▼▼▼

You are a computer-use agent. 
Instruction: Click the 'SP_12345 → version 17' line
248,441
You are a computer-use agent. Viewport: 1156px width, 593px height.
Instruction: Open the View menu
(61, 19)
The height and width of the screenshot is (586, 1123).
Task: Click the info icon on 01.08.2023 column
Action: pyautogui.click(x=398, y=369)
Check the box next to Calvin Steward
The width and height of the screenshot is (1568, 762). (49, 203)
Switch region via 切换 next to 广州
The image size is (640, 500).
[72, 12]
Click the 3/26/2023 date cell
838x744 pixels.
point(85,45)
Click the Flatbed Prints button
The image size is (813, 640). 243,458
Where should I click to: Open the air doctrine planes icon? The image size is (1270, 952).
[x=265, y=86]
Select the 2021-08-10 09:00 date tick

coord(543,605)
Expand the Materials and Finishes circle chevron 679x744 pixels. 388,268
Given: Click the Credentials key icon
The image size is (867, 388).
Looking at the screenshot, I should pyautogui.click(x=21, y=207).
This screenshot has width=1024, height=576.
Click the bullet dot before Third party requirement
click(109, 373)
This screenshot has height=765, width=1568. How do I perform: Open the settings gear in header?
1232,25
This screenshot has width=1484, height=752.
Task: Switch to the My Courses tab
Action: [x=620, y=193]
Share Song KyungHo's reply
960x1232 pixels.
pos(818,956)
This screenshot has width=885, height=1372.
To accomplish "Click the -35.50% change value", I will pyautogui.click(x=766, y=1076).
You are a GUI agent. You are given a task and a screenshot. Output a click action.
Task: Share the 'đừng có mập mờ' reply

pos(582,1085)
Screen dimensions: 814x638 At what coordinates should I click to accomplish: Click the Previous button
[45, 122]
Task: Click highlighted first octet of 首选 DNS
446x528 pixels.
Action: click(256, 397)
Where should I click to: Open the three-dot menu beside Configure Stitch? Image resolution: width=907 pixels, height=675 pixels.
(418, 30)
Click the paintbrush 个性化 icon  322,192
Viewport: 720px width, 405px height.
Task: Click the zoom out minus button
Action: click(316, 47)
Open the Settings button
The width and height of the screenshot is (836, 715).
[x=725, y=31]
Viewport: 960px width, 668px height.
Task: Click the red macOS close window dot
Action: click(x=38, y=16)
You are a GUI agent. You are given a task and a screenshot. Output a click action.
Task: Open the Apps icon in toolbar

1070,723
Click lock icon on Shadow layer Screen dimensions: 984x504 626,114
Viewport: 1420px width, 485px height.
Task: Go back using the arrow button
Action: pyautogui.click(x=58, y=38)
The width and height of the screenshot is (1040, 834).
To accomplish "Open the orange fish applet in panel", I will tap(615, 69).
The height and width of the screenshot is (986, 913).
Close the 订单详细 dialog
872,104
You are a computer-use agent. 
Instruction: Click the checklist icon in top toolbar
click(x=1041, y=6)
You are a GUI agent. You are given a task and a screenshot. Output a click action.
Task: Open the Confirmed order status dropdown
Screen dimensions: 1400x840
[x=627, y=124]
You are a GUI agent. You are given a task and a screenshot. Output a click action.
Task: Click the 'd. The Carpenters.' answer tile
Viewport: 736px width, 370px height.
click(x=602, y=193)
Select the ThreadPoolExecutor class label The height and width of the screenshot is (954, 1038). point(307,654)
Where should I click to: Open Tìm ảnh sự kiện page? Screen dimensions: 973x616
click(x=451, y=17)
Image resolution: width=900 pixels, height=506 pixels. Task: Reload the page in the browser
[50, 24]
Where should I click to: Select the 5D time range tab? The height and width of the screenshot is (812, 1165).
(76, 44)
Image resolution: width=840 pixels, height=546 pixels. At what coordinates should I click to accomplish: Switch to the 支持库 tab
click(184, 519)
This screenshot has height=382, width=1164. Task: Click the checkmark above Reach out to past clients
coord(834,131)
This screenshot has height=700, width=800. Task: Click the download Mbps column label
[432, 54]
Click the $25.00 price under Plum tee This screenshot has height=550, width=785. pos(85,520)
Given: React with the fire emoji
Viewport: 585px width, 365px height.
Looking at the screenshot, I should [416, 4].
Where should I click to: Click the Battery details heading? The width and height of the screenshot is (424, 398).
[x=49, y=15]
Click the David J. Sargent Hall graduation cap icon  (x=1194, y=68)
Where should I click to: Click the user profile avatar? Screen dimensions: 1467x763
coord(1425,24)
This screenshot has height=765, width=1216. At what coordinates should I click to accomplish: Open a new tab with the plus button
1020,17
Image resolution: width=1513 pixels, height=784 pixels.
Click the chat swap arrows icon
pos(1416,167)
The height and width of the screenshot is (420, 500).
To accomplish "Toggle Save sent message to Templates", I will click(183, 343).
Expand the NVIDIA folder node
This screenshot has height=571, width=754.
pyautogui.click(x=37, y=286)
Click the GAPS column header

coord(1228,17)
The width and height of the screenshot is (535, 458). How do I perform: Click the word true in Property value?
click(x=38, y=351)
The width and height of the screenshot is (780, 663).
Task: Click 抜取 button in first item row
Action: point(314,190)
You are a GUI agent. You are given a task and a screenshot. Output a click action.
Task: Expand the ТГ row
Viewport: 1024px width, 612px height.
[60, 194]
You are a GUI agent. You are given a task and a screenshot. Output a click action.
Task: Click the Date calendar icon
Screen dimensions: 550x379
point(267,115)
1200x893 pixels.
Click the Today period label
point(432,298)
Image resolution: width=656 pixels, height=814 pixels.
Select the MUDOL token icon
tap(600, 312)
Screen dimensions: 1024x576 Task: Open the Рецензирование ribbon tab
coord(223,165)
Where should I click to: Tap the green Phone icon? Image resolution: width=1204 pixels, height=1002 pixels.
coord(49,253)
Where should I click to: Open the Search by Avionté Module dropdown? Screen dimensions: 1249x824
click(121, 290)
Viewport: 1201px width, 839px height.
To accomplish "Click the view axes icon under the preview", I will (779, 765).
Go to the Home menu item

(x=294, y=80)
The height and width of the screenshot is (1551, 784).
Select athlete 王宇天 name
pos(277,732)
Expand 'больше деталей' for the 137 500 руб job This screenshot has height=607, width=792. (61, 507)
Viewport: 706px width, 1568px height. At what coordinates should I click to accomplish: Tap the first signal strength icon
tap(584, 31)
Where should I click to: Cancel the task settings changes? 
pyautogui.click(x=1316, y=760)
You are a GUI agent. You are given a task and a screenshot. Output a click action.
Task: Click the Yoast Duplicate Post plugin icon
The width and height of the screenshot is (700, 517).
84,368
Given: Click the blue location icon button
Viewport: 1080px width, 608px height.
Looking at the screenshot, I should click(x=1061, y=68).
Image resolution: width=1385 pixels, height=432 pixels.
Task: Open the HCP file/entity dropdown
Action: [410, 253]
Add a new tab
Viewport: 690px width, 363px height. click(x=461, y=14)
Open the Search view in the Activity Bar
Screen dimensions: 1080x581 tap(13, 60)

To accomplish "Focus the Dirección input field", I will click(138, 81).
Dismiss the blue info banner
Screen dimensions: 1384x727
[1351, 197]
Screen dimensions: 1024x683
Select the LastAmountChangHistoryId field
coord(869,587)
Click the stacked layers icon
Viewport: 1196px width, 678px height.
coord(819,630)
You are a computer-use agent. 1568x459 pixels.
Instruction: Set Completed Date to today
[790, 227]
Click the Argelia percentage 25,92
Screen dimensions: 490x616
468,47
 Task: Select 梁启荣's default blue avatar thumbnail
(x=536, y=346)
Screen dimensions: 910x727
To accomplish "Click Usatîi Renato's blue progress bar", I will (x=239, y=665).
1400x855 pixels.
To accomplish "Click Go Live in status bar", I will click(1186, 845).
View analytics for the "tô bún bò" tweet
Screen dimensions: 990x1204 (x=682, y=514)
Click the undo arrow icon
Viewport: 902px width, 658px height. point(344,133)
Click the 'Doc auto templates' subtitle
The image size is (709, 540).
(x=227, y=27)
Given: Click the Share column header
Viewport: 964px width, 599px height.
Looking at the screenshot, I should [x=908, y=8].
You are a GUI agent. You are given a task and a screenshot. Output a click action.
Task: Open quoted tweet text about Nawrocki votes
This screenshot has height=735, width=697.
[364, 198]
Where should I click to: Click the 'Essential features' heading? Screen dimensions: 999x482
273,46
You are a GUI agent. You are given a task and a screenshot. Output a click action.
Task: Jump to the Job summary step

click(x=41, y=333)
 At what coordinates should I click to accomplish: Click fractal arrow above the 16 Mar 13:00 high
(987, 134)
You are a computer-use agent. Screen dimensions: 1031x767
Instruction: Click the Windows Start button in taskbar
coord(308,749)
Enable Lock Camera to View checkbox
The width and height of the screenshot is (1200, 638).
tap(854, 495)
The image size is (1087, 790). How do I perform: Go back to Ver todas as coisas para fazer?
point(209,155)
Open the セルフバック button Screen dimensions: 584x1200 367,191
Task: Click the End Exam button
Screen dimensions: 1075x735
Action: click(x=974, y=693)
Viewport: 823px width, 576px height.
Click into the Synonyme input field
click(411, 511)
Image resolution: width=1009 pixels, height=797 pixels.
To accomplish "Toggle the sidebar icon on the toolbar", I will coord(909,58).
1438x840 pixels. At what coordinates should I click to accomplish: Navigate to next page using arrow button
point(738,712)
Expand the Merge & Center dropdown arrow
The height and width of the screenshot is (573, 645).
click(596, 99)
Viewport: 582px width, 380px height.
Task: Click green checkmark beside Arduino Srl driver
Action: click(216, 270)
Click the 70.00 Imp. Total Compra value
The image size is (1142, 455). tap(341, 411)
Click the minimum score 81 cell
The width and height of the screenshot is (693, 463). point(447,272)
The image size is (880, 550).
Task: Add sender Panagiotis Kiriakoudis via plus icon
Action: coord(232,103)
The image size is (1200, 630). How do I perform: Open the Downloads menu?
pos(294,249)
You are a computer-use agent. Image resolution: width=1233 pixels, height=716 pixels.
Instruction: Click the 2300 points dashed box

▲▲▲

YOUR TASK: Please give only the number of lines above that contain "status".

EXERCISE SOLUTION: 2